» **Stored data entries**:
○ ○ ○ ○ ○

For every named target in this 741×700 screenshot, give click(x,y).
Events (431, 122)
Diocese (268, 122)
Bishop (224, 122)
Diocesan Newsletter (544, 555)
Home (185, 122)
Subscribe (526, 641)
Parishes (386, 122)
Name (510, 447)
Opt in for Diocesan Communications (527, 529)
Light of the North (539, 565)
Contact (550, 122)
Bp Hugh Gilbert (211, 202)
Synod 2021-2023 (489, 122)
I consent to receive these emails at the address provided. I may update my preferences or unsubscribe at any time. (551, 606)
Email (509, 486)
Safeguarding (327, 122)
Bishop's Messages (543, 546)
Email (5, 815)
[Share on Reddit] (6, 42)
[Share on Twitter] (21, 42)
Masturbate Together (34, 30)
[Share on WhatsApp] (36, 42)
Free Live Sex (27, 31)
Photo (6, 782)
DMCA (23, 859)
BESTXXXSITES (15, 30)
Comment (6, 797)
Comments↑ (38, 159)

○ ○ ○ ○ ○

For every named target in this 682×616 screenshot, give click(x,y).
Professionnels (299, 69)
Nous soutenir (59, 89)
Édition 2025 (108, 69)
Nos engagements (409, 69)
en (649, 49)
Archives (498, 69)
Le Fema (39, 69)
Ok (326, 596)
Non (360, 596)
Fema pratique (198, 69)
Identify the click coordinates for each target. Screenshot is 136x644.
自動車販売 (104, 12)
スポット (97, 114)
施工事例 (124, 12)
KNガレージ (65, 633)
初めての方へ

○ ○ ○ ○ ○

» **Goal**:
Locate each line in the stored data entries above that contains the word "named", and copy every one of those lines in full.

» **Result**:
For every named target in this 741×700 screenshot, give click(x,y).
For every named target in this 682×616 screenshot, give click(x,y).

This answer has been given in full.